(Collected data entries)

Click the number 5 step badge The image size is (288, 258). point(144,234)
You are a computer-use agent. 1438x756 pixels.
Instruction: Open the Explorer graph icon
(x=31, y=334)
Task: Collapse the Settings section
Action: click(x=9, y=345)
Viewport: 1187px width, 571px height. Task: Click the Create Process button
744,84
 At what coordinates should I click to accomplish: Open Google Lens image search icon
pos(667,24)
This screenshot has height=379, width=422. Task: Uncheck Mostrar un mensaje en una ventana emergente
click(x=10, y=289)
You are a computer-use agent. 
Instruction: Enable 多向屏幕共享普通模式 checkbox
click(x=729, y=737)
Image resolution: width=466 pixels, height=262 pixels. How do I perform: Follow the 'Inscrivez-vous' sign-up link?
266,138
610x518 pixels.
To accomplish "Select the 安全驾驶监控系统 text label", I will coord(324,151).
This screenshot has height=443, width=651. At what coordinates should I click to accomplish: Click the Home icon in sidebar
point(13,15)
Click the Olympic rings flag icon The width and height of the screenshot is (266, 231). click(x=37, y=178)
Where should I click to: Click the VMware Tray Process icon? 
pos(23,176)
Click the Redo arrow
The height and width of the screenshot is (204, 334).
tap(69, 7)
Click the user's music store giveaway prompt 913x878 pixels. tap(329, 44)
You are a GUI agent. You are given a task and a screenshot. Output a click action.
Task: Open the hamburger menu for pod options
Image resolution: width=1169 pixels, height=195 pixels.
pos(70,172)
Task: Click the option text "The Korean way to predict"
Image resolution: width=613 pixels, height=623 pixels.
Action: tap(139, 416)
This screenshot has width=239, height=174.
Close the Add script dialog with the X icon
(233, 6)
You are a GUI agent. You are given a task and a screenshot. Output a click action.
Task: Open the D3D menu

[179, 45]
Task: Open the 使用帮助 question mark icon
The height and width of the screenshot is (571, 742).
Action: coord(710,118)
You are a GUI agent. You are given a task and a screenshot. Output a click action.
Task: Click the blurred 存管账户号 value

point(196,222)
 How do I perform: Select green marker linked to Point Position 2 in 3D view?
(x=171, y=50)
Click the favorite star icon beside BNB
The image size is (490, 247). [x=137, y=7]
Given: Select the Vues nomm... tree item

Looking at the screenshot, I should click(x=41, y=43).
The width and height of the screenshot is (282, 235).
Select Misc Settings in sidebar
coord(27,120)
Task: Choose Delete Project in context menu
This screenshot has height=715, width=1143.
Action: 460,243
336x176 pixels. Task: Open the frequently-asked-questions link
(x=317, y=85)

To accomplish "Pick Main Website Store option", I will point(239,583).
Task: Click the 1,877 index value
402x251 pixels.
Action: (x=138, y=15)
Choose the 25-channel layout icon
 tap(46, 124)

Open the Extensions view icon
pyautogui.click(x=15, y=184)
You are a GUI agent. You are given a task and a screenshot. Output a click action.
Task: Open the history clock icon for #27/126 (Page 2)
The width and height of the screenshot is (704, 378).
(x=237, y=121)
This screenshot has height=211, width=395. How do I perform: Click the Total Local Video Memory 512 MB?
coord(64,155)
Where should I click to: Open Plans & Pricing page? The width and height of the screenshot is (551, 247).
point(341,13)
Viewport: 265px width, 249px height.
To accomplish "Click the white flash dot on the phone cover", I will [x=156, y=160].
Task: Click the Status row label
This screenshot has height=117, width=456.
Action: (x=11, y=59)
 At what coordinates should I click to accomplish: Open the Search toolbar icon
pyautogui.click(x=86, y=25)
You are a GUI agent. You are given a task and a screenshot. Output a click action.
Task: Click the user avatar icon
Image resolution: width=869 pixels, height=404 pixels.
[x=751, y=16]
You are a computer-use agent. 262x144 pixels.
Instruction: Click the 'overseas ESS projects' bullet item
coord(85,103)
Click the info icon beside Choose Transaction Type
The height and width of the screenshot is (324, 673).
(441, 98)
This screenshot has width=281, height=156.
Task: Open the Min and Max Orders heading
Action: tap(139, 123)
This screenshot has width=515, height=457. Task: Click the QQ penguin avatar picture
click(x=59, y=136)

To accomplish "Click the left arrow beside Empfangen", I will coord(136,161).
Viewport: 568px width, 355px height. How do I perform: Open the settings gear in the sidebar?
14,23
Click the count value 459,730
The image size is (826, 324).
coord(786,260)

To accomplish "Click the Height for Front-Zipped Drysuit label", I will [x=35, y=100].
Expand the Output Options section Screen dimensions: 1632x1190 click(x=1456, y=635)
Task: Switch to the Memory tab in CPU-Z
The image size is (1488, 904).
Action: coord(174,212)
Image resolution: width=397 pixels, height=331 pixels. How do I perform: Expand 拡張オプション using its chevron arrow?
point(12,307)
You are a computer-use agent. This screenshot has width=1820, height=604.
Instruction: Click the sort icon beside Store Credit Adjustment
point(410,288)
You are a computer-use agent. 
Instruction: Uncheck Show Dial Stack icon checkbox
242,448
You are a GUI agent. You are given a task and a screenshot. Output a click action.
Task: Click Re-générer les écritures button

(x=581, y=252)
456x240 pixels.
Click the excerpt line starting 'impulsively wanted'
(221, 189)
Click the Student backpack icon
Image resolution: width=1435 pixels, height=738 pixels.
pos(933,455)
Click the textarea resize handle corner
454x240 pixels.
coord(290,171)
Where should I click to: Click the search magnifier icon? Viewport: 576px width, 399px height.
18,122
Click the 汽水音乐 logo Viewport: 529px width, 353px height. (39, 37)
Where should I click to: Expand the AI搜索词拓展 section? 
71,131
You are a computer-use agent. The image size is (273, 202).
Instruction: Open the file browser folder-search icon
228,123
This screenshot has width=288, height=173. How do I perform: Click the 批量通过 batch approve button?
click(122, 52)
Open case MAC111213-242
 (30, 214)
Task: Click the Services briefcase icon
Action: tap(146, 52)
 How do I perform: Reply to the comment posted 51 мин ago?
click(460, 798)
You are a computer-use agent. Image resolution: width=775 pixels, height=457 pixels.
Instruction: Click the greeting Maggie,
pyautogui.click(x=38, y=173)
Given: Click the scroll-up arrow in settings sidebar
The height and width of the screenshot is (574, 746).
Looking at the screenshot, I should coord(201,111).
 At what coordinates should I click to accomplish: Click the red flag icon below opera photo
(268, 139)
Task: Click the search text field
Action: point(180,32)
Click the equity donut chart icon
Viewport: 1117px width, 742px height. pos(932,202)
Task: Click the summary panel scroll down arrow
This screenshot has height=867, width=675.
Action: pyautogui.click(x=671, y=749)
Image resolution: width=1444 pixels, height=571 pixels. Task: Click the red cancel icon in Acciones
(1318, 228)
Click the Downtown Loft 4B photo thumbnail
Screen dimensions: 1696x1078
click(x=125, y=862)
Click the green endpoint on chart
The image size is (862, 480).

#### ACTIVITY:
From the entries above, give again exactly the lines running from the line with "Choose the 25-channel layout icon" to the line with "Task: Open the history"; include both of those lines.

#### WRITTEN RESPONSE:
Choose the 25-channel layout icon
 tap(46, 124)

Open the Extensions view icon
pyautogui.click(x=15, y=184)
You are a GUI agent. You are given a task and a screenshot. Output a click action.
Task: Open the history clock icon for #27/126 (Page 2)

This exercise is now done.